PITTSBURGH (KDKA) – We are a land of bridges, and as this year's Liberty Bridge incident clearly illustrated, losing a bridge even for a short time has a wide-ranging impact.

Structurally deficient bridges keep bridge inspectors busy all over the region year-round.

But what if a bridge could tell the inspectors when it's being stressed to the point of damage?

It's being called a mood ring of sorts for bridges, and the brainiacs at Vanderbilt University in Nashville say the early tests show it works.

With the Liberty Bridge incident, we came close to the worst case scenario they experienced in Minnesota when the I-35 bridge over St. Anthony's Falls came down.

So the Mensa crews at Vanderbilt have gone to work and come up with something called the broad-spectrum white light nanocrystal to detect the worsening condition of a structure.

"It can see things that we can't see, see degradation happening in these materials," Doug Adams, Ph.D., at Vanderbilt University said.

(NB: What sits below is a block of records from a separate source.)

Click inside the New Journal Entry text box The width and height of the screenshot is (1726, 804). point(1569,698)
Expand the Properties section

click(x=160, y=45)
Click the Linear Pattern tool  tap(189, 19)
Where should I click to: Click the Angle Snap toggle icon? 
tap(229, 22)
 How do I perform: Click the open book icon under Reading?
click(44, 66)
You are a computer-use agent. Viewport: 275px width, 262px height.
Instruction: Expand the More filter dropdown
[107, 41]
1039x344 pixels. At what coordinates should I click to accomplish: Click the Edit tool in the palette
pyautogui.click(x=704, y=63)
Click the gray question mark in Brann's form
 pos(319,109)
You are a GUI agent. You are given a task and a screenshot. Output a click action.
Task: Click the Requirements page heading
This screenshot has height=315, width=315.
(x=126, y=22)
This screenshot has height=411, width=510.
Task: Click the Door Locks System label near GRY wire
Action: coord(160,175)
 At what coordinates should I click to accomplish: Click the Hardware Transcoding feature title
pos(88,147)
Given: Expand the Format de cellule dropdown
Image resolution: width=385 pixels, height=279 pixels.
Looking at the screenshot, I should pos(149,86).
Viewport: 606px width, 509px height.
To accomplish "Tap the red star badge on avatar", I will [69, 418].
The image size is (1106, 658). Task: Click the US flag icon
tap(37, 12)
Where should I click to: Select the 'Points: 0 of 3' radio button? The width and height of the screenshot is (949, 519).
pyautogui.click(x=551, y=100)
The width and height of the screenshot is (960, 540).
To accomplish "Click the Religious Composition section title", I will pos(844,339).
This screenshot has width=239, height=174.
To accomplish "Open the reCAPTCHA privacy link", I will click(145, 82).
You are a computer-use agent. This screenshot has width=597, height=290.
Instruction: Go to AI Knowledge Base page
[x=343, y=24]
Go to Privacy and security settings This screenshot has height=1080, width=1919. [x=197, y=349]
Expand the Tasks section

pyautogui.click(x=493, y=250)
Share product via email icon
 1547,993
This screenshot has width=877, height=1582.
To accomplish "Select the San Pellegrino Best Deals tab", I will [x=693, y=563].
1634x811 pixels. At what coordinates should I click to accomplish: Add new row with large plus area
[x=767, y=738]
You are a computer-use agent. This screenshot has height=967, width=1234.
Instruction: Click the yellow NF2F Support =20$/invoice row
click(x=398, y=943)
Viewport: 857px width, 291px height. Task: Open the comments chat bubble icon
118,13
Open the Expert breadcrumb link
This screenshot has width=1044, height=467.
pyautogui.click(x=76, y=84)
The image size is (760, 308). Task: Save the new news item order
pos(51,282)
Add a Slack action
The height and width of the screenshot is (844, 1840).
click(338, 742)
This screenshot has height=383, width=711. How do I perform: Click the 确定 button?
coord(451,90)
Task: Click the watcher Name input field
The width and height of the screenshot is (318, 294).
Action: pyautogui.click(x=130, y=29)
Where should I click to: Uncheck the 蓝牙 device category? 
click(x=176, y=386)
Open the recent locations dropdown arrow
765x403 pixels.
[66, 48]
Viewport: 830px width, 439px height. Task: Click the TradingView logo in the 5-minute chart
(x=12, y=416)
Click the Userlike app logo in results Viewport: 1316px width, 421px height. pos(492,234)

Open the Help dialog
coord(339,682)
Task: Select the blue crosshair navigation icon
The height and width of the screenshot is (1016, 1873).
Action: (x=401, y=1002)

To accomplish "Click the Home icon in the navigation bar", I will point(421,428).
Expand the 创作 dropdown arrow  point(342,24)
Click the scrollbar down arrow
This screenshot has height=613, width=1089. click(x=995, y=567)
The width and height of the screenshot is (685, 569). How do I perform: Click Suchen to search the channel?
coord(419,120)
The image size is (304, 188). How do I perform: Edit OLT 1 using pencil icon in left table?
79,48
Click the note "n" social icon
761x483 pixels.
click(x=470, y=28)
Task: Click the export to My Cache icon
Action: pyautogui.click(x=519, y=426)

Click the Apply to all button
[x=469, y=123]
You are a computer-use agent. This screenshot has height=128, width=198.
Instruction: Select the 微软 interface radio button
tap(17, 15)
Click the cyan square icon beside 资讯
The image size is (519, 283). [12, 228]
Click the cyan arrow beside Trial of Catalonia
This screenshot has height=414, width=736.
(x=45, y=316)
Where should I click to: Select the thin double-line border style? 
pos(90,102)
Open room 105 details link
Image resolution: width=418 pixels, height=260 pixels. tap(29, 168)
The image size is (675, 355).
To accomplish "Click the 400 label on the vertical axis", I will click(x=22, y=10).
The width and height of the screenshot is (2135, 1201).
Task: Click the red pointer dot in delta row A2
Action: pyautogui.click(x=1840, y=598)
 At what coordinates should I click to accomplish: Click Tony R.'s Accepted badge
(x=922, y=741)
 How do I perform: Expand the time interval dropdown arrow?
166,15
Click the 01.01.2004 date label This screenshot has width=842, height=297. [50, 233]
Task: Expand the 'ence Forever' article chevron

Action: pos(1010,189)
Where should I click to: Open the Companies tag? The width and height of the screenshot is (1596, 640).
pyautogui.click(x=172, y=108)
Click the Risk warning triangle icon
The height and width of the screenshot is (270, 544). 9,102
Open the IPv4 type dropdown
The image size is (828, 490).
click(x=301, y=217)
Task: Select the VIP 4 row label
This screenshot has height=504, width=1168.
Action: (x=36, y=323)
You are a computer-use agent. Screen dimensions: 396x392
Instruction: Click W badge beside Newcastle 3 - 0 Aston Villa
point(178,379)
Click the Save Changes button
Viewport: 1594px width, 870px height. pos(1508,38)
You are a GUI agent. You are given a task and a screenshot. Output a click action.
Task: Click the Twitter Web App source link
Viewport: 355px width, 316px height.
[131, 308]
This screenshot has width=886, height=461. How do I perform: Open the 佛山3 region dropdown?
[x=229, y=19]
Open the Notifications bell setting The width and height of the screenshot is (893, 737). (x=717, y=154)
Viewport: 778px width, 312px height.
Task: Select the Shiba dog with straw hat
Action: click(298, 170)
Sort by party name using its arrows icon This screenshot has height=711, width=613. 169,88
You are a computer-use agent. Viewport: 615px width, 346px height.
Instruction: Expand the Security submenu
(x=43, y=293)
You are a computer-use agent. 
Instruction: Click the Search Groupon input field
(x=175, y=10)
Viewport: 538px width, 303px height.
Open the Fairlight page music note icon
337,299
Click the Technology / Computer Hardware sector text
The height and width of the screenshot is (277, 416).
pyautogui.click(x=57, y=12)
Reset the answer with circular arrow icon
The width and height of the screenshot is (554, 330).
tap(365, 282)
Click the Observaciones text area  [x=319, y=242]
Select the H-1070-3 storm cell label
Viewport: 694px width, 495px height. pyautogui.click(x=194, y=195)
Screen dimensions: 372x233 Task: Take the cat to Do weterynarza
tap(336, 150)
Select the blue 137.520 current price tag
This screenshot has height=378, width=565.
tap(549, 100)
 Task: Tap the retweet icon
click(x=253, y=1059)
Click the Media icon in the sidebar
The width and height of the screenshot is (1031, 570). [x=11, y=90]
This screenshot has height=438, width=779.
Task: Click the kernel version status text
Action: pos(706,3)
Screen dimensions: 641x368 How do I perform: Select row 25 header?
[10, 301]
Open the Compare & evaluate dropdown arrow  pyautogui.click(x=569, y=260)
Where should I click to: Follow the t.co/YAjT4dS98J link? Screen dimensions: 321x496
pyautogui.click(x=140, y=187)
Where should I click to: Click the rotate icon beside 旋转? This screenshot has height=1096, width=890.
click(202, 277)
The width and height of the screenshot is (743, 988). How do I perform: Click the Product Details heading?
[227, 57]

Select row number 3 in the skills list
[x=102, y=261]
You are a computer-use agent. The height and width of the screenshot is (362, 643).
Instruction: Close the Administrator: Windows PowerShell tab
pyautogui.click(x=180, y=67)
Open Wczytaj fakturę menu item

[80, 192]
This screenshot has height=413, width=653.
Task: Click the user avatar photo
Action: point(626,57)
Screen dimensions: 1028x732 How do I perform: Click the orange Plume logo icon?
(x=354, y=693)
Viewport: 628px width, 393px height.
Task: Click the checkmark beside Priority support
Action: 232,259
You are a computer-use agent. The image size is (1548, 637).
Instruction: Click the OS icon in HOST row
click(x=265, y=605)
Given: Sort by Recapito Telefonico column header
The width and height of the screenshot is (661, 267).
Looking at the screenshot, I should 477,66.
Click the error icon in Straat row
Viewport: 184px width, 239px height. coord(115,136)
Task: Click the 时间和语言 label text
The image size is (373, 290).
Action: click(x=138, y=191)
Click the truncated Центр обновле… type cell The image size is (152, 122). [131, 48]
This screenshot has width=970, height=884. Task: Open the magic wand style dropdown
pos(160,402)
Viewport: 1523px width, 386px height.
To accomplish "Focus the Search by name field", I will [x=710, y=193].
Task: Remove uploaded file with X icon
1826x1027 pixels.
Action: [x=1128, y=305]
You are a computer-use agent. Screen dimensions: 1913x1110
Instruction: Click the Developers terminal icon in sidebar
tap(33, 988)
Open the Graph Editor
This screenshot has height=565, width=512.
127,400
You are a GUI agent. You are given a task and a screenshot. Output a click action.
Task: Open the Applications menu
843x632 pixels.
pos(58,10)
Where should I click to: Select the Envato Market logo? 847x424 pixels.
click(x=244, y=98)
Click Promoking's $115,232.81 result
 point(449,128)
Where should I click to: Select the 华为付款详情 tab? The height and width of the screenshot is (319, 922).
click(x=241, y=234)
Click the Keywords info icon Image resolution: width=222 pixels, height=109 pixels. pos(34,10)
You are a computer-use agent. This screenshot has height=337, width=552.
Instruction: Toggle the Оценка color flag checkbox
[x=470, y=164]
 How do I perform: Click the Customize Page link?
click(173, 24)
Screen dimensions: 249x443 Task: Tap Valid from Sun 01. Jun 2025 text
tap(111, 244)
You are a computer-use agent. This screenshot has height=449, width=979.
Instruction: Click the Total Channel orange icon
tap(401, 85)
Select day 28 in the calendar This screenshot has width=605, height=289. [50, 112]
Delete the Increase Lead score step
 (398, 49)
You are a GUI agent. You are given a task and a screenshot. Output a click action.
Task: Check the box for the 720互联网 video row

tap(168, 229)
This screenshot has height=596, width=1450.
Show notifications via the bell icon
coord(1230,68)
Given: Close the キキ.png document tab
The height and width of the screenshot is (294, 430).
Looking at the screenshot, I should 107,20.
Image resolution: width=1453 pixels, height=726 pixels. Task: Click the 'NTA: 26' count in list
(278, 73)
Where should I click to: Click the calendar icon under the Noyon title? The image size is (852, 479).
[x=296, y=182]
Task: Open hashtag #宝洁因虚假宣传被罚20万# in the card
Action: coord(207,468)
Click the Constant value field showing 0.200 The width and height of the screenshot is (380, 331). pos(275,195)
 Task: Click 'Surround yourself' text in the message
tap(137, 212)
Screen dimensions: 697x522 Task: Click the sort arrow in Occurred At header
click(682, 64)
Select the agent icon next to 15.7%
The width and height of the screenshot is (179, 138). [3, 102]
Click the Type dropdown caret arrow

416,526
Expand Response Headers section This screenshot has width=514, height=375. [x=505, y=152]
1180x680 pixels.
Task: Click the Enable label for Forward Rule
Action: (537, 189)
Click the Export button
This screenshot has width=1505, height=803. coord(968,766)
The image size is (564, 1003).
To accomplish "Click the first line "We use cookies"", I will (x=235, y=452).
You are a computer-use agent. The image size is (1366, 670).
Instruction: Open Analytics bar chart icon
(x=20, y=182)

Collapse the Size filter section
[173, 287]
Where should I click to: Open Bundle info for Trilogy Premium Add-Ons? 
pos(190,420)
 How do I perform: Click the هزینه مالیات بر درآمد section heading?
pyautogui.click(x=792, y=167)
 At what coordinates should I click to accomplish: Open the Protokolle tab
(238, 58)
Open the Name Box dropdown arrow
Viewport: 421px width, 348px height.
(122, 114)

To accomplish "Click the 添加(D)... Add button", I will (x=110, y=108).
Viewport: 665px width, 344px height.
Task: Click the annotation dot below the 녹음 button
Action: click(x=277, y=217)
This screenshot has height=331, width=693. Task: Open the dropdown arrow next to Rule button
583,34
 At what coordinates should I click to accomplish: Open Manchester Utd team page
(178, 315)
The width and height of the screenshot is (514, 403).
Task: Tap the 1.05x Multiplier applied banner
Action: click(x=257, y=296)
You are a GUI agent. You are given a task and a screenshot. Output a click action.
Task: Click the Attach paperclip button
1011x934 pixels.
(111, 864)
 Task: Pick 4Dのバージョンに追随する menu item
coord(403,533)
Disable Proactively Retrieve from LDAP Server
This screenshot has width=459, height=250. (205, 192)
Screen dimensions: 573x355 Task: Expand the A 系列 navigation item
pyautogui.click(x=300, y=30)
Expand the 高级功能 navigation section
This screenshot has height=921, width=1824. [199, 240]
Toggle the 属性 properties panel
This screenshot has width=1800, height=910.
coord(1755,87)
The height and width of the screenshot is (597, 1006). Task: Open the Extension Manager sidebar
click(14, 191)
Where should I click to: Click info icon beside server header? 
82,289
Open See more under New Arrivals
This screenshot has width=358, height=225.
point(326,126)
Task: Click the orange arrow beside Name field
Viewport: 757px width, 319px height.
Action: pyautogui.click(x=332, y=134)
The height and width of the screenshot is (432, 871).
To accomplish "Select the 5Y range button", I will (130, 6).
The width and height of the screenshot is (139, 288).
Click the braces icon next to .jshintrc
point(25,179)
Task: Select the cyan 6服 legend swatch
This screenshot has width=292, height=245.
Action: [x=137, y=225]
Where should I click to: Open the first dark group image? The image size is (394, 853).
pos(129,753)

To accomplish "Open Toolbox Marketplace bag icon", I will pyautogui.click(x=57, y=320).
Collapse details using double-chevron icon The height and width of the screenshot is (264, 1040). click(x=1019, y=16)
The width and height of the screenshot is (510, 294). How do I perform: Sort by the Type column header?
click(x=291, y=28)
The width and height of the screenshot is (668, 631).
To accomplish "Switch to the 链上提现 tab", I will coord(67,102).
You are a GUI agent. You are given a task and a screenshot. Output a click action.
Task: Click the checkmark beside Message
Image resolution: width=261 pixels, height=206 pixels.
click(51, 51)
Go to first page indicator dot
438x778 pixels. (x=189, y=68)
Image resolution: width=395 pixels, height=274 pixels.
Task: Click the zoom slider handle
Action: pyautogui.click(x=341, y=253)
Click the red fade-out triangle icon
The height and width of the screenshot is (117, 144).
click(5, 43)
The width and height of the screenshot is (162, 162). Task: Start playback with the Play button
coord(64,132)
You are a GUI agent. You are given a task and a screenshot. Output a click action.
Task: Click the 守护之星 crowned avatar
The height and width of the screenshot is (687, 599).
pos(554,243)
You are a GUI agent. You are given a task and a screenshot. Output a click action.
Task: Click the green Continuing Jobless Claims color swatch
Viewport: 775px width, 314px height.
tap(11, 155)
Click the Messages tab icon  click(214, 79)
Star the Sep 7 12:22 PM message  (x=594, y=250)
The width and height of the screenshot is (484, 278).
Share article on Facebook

The chemistry in this is difficult to understand. But the result is a material that warns by changing colors as stress conditions change.

"Everybody had mood rings growing up, tells you if you're happy, sad, in love," Vanderbilt University grad student Cole Brubaker said. "Why can't we apply this to materials? Why can't we give materials some ability to sense themselves, and we're doing that with these quantum dots through changes in color."

And it's not just theory.

"We are at the point where we've demonstrated in surface coatings, we've demonstrated in bulk materials the ability to observe this material's self-reporting capability," Adams said.

So once you get the nano-dots of this stuff in the bridge materials...

"If the bridge is experiencing a very heavy traffic day, and it's much, much heavier than it's ever experienced before, that might push that bridge beyond a point that it's ever experienced before and might cause a crack to initiate," Adams said. "We'd like that material to know that that's happened and then when that inspector comes out, we'd like that material to tell the inspector that."

So steps can be taken before there's a failure.

PennDOT's chief bridge inspector for District 11, Lou Ruzzi, told KDKA's John Shumway there are a lot of pre-warning products and efforts in the experimental pipeline. He says the nano-dots are intriguing, and they're always open to anything that can let them know there's going to be a problem in advance.